**Excerpted passage:**
===

The unemployment rate in the tri-county region dipped to 3.4% in March, its lowest by a comfortable margin since before the COVID-19 pandemic began, according to data released April 15 by the California Employment Development Department.
The unemployment rate in March was 3.5% in Ventura County, down from 4.1% the month before. It was also 3.5% in Santa Barbara County in March, down from 4.3% in February. In San Luis Obispo County, the unemployment rate in March was just 2.8%, down from 3.3% in February.
In all three counties, unemployment in March was lower than it has been since 2019. And though the region still has fewer jobs than before the pandemic began, the improvement from February to March reflected month-to-month growth in the labor force in each county, as well as increases in the number of employed people and declines in the number of unemployed people. In all three counties, the number of unemployed people in March was about half of the total from one year earlier.
Statewide, the unemployment rate was 4.9% in March, down from 5.3% in February. The state added 62,600 nonfarm payroll jobs from the previous month and now regained about 90% of the 2.8 million jobs lost in the early months of the pandemic.
The jobs report for March was the first one since February 2020 in which California had fewer than 1 million unemployed people. Every sector of California’s economic gained jobs between February and March, led by leisure and hospitality, professional and business services, and education and health care.

===

**Prompt A:** Name every county in the unemployment report that has its own March unemployment rate.
**Prompt B:** Copy the unemployment report word for word, from "The unemployment rate in March was 3.5%" up to and including "3.3% in February.".
You won't need the lines that follow to do any of this work.

===

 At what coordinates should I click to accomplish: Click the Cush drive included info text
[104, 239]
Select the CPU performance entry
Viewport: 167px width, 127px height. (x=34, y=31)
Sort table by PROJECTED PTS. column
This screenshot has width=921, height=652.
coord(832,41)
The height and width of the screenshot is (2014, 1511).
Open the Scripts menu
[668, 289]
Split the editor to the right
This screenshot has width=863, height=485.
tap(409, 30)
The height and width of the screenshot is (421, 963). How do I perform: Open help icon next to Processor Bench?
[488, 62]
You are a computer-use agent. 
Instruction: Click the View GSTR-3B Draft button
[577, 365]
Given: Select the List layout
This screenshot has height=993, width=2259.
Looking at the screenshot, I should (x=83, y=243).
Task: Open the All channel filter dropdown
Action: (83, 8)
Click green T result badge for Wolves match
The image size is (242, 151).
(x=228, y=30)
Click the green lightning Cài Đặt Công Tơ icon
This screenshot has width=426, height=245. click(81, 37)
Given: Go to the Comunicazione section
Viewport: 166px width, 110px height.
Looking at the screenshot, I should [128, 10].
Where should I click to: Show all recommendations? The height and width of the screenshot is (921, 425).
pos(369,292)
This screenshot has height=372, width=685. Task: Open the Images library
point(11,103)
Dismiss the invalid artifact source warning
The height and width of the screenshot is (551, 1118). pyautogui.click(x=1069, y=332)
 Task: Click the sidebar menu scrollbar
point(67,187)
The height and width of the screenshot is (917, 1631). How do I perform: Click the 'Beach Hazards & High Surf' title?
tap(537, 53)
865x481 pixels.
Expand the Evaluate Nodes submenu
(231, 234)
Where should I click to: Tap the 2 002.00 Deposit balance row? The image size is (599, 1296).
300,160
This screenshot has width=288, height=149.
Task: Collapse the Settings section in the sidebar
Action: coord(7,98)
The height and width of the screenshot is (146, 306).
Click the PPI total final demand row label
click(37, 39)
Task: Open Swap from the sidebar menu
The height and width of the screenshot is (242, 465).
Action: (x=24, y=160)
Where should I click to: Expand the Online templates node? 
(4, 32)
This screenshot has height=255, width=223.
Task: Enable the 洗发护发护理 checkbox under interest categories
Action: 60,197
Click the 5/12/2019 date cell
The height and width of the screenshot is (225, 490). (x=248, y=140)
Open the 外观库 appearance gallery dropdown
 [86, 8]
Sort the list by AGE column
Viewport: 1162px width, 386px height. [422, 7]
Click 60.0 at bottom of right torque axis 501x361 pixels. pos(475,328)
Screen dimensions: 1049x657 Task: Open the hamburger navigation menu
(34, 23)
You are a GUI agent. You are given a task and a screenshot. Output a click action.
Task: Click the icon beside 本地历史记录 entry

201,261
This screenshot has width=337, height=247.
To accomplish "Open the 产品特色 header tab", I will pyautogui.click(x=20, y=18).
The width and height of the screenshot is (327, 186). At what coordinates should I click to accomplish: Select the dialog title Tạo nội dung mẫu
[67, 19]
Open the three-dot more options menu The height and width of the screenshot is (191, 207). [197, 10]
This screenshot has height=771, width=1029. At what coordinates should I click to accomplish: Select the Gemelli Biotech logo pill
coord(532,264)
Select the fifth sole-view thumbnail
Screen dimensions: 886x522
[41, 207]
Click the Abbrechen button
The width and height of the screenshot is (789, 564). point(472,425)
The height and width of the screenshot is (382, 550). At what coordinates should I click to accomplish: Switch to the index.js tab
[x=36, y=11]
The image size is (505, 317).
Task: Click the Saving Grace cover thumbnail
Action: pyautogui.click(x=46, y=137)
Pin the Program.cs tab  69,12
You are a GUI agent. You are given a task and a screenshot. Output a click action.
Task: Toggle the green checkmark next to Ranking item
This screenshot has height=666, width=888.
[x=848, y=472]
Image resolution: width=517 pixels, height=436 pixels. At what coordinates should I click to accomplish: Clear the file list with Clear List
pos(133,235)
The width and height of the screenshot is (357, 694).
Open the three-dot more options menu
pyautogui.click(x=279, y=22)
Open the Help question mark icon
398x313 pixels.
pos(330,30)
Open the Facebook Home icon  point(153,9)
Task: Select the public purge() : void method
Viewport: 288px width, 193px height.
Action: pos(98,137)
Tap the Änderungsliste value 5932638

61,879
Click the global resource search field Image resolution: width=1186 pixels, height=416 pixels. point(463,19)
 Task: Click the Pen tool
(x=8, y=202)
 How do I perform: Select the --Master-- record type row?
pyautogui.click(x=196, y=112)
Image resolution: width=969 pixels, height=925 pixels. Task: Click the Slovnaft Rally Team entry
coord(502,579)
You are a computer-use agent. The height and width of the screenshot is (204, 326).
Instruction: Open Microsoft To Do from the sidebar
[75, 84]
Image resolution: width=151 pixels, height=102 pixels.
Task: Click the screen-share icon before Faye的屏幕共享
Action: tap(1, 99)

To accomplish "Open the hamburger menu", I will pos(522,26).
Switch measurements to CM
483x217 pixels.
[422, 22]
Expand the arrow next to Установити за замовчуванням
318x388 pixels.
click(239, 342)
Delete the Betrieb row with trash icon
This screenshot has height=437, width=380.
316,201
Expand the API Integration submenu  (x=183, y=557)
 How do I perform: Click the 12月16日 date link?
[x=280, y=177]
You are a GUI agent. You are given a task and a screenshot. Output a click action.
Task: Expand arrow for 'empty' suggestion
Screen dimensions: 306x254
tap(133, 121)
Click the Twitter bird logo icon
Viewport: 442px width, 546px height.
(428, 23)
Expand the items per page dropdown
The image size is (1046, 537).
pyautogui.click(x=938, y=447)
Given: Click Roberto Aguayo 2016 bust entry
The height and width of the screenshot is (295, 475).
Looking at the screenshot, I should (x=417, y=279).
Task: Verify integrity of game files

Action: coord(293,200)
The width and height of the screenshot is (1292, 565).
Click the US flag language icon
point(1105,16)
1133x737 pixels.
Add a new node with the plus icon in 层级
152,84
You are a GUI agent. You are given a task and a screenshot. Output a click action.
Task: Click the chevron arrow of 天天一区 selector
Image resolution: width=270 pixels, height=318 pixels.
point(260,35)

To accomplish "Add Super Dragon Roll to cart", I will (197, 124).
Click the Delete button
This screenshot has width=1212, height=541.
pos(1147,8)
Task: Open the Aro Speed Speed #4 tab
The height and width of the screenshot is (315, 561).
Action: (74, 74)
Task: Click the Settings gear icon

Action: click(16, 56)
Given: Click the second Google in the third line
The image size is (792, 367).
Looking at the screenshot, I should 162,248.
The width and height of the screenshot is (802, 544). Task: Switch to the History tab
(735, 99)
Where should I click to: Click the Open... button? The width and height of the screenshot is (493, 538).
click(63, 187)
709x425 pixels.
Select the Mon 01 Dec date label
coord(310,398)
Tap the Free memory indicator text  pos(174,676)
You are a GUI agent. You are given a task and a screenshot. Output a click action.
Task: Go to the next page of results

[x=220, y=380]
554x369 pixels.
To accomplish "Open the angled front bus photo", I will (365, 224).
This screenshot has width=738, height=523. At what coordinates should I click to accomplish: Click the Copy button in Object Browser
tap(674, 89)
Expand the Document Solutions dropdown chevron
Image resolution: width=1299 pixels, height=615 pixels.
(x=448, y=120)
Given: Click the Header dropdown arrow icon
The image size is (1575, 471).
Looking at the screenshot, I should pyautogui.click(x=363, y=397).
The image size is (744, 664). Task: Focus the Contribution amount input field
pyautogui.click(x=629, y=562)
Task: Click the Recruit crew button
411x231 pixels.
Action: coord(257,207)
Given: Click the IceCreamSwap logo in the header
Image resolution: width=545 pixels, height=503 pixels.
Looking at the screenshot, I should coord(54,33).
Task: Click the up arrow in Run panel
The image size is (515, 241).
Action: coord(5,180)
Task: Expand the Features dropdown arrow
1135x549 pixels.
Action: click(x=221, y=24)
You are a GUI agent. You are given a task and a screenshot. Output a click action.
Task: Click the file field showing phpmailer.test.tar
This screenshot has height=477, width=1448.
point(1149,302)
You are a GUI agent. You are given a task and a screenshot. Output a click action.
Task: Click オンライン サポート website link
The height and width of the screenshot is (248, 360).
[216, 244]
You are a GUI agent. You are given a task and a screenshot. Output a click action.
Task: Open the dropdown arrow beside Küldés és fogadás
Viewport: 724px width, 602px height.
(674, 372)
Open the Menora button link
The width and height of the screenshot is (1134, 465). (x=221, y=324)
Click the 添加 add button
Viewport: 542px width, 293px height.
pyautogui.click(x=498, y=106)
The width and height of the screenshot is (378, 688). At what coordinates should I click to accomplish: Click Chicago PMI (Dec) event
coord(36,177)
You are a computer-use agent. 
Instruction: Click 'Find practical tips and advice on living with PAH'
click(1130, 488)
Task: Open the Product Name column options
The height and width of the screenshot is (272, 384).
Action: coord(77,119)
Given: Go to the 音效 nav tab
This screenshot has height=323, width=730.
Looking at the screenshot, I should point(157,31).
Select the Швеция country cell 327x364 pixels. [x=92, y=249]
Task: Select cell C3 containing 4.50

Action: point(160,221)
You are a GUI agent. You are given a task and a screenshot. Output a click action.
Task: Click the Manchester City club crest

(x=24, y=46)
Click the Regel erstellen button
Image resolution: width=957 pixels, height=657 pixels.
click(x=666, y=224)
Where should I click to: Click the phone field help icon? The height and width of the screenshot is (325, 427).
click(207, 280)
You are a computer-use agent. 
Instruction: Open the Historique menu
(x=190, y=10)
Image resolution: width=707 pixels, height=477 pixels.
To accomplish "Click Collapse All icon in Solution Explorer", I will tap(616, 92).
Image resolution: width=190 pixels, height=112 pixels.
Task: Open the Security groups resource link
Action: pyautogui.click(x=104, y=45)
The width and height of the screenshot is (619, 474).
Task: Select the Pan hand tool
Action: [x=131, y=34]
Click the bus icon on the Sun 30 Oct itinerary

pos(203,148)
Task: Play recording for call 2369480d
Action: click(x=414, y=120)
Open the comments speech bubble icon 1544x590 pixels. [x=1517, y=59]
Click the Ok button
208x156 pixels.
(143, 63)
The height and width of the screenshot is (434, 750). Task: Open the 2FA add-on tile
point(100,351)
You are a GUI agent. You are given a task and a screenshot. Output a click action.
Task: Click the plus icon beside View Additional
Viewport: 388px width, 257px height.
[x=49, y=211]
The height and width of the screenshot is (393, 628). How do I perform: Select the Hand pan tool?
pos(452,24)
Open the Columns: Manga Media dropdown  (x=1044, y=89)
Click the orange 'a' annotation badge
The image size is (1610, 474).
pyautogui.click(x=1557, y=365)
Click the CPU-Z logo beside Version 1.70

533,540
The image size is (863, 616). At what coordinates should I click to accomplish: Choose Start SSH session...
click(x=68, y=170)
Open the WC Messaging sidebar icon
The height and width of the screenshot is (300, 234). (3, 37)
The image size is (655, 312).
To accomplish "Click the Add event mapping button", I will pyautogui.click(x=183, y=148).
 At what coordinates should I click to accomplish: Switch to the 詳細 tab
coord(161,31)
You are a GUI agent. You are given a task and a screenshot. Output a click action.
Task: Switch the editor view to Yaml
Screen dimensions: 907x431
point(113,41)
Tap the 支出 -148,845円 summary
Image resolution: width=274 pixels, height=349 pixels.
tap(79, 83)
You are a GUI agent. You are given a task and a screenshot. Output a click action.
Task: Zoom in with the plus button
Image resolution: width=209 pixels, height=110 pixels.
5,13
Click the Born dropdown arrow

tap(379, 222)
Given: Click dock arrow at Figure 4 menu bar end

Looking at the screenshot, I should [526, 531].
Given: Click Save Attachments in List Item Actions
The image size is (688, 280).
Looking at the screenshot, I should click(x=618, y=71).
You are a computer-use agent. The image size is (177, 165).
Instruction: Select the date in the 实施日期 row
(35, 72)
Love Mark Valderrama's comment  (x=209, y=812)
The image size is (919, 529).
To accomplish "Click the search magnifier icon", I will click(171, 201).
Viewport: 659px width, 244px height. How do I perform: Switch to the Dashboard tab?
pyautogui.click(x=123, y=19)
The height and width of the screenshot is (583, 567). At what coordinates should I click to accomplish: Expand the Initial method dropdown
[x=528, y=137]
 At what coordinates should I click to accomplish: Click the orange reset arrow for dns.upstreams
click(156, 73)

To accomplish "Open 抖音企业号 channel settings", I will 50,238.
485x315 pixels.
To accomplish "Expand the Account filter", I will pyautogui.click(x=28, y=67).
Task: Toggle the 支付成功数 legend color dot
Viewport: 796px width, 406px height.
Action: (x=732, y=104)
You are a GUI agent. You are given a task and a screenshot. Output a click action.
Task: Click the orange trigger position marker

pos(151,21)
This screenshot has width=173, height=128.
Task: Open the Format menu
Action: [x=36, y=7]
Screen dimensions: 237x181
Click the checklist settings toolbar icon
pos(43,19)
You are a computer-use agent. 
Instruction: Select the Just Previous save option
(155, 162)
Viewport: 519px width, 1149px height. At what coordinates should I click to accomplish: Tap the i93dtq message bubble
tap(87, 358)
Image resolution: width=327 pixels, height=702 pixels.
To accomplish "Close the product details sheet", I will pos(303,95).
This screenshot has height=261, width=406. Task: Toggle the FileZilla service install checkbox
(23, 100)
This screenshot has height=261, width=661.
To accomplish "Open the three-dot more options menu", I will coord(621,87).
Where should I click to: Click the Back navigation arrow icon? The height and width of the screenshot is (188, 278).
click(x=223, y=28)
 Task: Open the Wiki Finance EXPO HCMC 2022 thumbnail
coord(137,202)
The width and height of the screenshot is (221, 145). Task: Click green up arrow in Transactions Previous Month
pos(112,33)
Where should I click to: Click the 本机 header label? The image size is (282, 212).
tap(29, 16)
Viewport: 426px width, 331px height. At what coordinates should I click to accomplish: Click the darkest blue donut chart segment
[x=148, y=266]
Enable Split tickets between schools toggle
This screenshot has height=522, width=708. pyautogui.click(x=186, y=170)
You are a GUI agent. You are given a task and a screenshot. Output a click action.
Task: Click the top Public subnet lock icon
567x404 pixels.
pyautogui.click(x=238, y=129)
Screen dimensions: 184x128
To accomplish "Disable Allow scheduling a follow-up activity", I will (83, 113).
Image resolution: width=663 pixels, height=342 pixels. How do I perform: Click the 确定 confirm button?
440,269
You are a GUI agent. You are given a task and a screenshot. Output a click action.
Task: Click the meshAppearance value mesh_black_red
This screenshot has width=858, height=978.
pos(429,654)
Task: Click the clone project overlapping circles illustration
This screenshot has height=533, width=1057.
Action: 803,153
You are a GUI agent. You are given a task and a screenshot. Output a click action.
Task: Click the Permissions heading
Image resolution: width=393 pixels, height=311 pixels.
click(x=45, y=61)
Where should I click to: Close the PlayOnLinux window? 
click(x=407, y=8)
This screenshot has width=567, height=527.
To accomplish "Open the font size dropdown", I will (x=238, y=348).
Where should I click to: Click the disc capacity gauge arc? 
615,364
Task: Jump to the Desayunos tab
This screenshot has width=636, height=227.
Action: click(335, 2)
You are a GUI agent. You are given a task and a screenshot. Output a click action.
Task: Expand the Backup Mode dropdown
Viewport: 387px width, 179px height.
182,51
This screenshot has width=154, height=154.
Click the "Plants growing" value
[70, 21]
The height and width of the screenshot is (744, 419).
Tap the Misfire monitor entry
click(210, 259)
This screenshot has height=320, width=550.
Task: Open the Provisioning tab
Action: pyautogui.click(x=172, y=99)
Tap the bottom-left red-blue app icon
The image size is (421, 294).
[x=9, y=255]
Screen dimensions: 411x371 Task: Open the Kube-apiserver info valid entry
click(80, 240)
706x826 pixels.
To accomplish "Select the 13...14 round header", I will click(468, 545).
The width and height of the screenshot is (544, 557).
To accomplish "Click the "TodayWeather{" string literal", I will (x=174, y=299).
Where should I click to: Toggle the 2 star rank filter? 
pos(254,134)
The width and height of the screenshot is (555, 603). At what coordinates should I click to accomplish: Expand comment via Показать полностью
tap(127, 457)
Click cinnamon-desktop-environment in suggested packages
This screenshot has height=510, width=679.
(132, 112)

===

**Output A:** Ventura County, Santa Barbara County, San Luis Obispo County

**Output B:**
The unemployment rate in March was 3.5% in Ventura County, down from 4.1% the month before. It was also 3.5% in Santa Barbara County in March, down from 4.3% in February. In San Luis Obispo County, the unemployment rate in March was just 2.8%, down from 3.3% in February.